Concretely, the pipeline of MAGPIE is below:

  1. Step 1: Instruction Gneration: Magpie crafts an input query in the format of the predefined instruction template of the LLM. This query defines only the role of instruction provider (e.g., user), and does not provide any instruction. The auto-regressive LLM has been fine-tuned using instruction data in the format of the predefined instruction template. Thus, the LLM autonomously generates an instruction when the query crafted by Magpie is given as an input.
  2. Step 2: Response Generation: Magpie sends the instruction to the LLM to generate the responses. From the results of experiments, after fine-tuning LLaMA-8B-Base, the instruction dataset from MAGPIE outperforms other public datasets.

ocr-free data generation

MLLMs have been struggling in the task of text extraction from images. It is common to use OCR to extract text and then decode the key information in traditional ways, which requires much extra computation. It is now taken for granted that OCR-free methods will handle these tasks after MLLM (e.g., GPT4V) are developed. SynthDoG2 proposes a way for generating synthetic datasets at a large scale.

Dataset Evaluation Benchmark

It is significantly crucial to find an approach to understand which data curation strategies work best and ultimately building better language model. DataComp-LM3(project) introduces a first benchmark for language model training data curation.

Figure 2. The model get different results according to various training sets. A better training set can bring a better performance. (Image source: DataComp-LM: In search of the next generation of training sets for language models)

Figure 2. The model get different results according to various training sets. A better training set can bring a better performance. (Image source: DataComp-LM: In search of the next generation of training sets for language models)

In this paper, the authors conduct 416 experiments with different training setsand compute scales, and identify that model-based filter play a key role in an effective data curation pipeline. Unbelievably, a simple bigram classifer, combined with a carefully selected set of positive and negative examples, performs best.

Figure 3. The workflow of DCLM. (Image source: DataComp-LM: In search of the next generation of training sets for language models)

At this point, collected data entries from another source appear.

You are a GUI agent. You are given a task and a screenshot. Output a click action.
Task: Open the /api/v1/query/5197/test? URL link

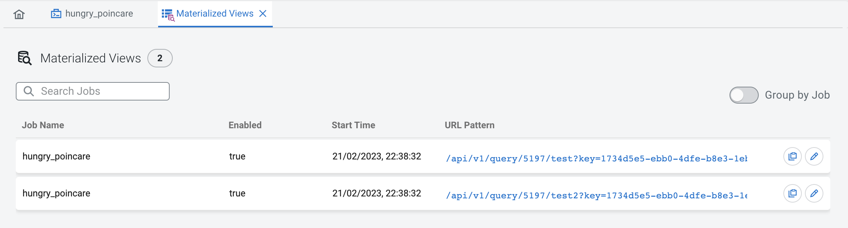596,158
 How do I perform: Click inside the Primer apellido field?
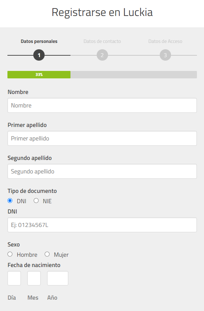pyautogui.click(x=102, y=138)
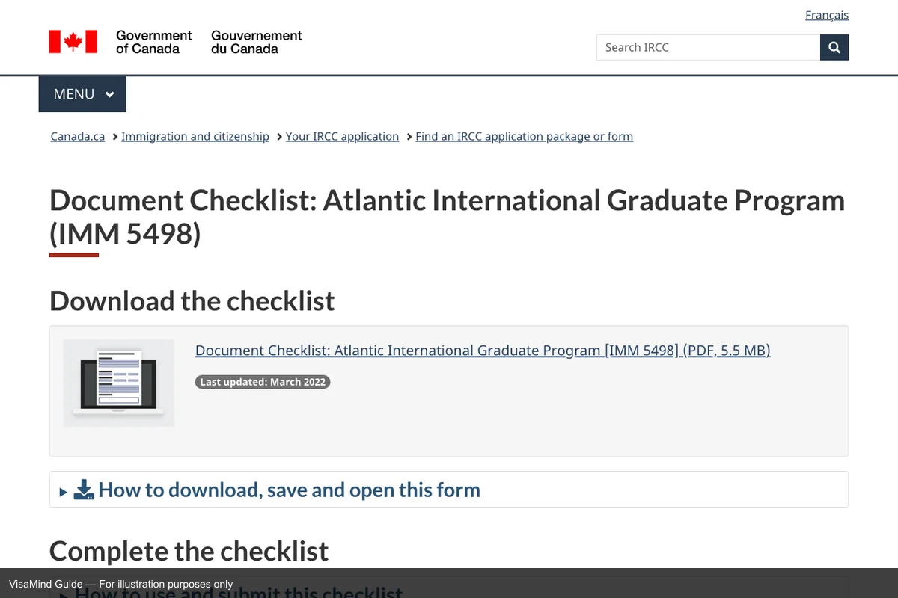898x598 pixels.
Task: Expand the MENU dropdown chevron
Action: [x=110, y=95]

Figure 3. The workflow of DCLM. (Image source: DataComp-LM: In search of the next generation of training sets for language models)

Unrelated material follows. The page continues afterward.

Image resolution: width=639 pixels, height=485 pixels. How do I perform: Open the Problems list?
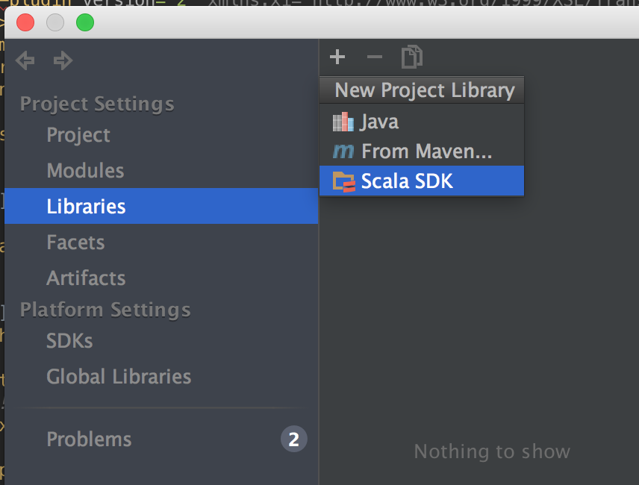89,439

DCLM, with a 200T token pool and 7B models, is the first large-scale data-centric benchmark for language models. Some interesting conclusions are blow:

  1. among C4, Dolam-V1, RedPajama, and RefinedWeb, RefinedWeb scores best.
  2. for text extraction (e.g., resiliparse, trafilatura(used by RefinedWeb), Common Crawl method), resiliparse and trafilatura have similar downstream perfomances, and resiliparse is even up to itimes faster.
  3. while decuplicating data, Bloom filter performs better than MinHash filter.
  4. Reference to model-based quality filtering, comparing to PageRank score filtering, Semantic Decuplication, linear classifiers fit on pre-trained BGE text embedding, AskLLM that prompts an LM to decide if a document is useful, Perplexity filtering, and Top-k average logits, fastText works best.